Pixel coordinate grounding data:
■ ■ ■ ■ ■

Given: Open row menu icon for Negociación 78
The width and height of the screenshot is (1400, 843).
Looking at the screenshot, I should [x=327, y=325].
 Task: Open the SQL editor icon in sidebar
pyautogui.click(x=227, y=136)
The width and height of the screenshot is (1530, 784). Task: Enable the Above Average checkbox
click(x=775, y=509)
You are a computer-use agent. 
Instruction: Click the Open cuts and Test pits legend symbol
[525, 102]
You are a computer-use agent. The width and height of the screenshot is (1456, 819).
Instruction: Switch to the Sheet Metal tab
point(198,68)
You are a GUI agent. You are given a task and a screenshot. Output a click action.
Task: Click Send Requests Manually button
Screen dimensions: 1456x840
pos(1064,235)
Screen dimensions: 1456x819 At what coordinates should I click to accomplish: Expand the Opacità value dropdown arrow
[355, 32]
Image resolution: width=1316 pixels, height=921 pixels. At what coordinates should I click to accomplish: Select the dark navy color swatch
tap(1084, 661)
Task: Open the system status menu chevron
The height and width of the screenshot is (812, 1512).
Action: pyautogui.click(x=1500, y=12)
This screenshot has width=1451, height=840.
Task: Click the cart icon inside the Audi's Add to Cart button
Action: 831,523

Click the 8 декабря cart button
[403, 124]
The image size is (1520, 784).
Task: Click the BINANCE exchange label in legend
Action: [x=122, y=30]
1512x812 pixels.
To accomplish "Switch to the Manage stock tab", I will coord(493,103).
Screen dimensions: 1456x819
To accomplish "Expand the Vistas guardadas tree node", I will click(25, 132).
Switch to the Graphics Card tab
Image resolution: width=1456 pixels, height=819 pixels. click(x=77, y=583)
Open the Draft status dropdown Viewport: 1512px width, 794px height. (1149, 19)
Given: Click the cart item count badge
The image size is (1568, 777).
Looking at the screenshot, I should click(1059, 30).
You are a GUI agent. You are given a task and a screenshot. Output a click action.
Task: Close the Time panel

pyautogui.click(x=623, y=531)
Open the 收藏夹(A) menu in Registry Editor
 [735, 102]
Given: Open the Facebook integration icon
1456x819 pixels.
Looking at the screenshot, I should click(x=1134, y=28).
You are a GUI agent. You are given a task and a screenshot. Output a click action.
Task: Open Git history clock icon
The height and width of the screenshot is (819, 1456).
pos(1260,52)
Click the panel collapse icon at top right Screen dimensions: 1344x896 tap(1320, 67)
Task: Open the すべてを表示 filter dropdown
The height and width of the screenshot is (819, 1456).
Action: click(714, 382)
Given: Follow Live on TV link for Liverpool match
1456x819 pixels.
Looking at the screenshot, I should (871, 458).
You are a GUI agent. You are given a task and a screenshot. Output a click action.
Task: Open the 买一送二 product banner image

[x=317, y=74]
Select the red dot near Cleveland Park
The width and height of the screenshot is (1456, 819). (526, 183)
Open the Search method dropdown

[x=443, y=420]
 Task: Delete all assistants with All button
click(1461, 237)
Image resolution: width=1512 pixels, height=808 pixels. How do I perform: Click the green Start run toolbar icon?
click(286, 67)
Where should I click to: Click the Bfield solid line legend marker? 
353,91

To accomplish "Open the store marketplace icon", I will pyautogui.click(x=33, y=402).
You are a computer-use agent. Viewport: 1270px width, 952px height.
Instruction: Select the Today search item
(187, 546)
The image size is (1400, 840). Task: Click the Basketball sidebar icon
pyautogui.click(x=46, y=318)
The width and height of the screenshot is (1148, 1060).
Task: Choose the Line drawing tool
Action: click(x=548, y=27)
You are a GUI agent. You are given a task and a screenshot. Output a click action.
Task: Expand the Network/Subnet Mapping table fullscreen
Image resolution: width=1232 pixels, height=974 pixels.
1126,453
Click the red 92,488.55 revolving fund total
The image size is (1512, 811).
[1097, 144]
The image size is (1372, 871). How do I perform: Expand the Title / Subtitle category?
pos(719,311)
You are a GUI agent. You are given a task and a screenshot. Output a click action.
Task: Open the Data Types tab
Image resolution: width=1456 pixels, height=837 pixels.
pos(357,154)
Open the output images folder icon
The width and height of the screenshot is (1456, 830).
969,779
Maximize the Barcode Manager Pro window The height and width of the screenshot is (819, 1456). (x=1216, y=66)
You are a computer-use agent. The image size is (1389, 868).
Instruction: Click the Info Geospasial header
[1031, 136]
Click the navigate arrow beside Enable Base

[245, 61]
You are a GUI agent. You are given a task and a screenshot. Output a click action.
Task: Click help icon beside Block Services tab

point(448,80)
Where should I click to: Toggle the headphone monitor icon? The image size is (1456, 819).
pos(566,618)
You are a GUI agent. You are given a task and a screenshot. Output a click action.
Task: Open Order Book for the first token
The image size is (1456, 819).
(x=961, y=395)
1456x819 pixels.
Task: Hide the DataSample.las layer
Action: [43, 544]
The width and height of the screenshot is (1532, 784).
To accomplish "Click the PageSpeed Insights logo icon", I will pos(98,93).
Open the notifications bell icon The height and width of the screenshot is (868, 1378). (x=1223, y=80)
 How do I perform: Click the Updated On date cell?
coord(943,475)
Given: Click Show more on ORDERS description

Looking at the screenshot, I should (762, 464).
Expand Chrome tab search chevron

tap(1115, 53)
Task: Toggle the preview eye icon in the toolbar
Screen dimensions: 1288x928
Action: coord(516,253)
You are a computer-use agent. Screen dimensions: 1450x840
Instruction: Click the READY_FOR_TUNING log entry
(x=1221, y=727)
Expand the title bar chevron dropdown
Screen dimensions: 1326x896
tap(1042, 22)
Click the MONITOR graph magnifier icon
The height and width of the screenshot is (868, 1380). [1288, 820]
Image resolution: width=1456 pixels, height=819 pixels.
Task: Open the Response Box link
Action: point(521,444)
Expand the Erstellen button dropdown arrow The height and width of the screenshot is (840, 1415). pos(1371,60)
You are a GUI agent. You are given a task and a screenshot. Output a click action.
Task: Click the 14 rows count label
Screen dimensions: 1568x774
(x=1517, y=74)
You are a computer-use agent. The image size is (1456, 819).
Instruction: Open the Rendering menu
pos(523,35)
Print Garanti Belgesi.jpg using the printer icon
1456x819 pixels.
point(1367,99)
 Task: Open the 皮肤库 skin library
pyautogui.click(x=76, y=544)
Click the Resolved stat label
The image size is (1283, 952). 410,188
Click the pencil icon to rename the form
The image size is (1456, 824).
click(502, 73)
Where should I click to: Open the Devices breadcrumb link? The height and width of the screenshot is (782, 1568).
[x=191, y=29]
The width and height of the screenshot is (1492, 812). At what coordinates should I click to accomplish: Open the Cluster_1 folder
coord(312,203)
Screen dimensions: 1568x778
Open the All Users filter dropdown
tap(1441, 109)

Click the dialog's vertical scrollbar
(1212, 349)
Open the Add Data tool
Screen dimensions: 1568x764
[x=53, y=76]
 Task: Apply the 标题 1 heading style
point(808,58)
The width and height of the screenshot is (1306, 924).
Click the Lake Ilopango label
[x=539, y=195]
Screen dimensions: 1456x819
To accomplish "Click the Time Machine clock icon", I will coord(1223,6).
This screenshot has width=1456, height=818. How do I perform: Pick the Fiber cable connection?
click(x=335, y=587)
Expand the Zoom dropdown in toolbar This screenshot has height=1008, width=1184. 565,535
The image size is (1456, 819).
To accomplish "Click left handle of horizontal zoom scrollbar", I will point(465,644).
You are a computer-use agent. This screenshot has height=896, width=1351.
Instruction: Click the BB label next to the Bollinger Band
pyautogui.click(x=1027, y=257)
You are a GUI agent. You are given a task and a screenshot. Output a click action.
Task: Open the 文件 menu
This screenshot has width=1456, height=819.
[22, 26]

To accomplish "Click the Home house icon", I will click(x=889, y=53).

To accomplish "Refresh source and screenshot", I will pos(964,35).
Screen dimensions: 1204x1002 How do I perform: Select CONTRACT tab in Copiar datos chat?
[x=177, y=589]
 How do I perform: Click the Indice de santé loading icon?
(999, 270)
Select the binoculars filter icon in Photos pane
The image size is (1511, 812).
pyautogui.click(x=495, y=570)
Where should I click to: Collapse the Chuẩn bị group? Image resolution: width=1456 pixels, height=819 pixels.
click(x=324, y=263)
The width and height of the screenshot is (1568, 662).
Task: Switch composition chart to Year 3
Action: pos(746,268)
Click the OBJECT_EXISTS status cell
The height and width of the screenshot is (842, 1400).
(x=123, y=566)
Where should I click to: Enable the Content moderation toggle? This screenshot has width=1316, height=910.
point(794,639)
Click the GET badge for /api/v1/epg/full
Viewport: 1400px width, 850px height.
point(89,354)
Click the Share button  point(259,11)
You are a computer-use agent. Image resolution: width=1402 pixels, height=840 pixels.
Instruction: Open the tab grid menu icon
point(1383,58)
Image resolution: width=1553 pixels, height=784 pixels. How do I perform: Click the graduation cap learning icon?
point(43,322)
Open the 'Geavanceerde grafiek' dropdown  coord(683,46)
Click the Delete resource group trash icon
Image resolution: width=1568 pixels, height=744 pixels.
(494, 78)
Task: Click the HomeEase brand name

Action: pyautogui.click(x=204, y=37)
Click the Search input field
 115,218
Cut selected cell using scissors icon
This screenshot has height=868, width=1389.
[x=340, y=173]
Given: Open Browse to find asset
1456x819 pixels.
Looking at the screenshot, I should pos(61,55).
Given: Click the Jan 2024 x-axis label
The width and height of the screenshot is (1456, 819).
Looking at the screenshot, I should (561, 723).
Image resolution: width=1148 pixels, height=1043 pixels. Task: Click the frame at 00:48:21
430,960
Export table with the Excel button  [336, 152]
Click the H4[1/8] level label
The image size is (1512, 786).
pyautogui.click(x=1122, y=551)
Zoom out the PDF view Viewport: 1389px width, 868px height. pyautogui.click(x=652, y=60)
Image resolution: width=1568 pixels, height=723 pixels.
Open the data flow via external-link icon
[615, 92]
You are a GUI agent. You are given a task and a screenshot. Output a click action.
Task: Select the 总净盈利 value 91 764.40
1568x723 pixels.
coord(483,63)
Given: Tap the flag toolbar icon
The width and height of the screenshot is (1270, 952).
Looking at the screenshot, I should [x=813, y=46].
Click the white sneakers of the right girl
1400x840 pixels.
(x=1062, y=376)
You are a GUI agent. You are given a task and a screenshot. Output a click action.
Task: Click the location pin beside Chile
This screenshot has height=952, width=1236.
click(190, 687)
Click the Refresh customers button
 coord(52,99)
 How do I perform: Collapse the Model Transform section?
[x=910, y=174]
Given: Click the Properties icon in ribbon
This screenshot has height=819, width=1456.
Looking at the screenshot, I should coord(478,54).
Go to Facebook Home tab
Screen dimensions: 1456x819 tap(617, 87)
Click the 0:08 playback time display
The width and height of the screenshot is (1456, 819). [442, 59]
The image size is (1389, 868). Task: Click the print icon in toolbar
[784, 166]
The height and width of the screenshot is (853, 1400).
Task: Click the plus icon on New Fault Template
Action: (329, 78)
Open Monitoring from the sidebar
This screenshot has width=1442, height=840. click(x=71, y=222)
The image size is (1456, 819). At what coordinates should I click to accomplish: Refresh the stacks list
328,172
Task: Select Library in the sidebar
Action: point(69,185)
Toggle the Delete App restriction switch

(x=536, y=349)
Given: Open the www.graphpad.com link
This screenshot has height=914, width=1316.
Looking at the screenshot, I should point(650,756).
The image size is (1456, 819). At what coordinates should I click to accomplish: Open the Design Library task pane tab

■ ■ ■ ■ ■

» **Exercise aim**: In the entries above, find each line with the word "count" and show it.

» **Exercise answer**:
Given: Click the cart item count badge
Task: Click the 14 rows count label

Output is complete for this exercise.